A survey of 1,800 UK women found widespread emotional distress at diagnosis of the condition, a form of high blood sugar that develops during pregnancy, with effects lasting beyond birth.

Gestational diabetes affects around one in 20 pregnancies in the UK, and the findings highlight the wider toll on women diagnosed with the condition.

The study was funded by Diabetes UK and led by researchers at King’s College London and University College Cork.

Dr Elizabeth Robertson, director of research and clinical at Diabetes UK, said: “Stigma can have a dangerous and devastating impact on pregnant women diagnosed with gestational diabetes, particularly at a time when emotions and anxieties may already be heightened.

“We know that stigma can lead to shame, isolation and poorer mental health, and may discourage people from attending healthcare appointments, potentially increasing the risk of serious complications.

“This research highlights the urgent need for better support systems, based on understanding and empathy to ensure no one feels blamed or judged during their pregnancy.”

More than two-thirds of women, 68 per cent, reported anxiety at diagnosis, while 58 per cent felt upset and 48 per cent experienced fear.

The psychological impact continued beyond birth, with 61 per cent saying the condition negatively affected their feelings about future pregnancies.

Nearly half of women, 49 per cent, felt judged for having gestational diabetes, while 47 per cent felt judged because of their body size.

More than 80 per cent felt other people did not understand gestational diabetes, and more than a third, 36 per cent, concealed their diagnosis from others.

Gestational diabetes stigma was also common in healthcare settings, with 48 per cent reporting that professionals made assumptions about their diet and exercise, and more than half, 52 per cent, feeling judged based on their blood glucose results.

Many women described a loss of control and a sense of disruption during pregnancy.

Nearly two-thirds, 64 per cent, felt they were denied a normal pregnancy, while 76 per cent reported a lack of control over their pregnancy.

More than a third, 36 per cent, felt abandoned by healthcare services after giving birth, and one in four, 25 per cent, continued to experience depression or anxiety postpartum.

Focus group participants described harmful stereotypes, including assumptions that they were ‘lazy’, had ‘poor eating habits’ or ‘lacked willpower’.

Comments from family and friends included remarks such as “should you be eating that?” and “you must have eaten too much, that’s why you have gestational diabetes.”

The researchers are calling for targeted interventions alongside structured emotional support for women during and after pregnancies affected by gestational diabetes, to improve both mental and physical health outcomes.

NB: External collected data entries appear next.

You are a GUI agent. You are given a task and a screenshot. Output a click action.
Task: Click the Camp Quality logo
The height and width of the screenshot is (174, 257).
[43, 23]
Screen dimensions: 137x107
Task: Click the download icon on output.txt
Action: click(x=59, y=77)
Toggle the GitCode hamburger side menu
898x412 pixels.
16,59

Professor Angus Forbes, lead researcher from King’s College London, said: “Stigma and emotional distress are far more common in women diagnosed with gestational diabetes than many realise.

“Everyday interactions, even with those who mean well, can deepen this harm, shaping women’s emotional wellbeing and the choices they feel able to make.

“It’s clear that meaningful action is needed to protect women’s mental and physical health.”

Risk factors for gestational diabetes include living with overweight or obesity, having a family history of type 2 diabetes, and being from a South Asian, Black or African Caribbean or Middle Eastern background.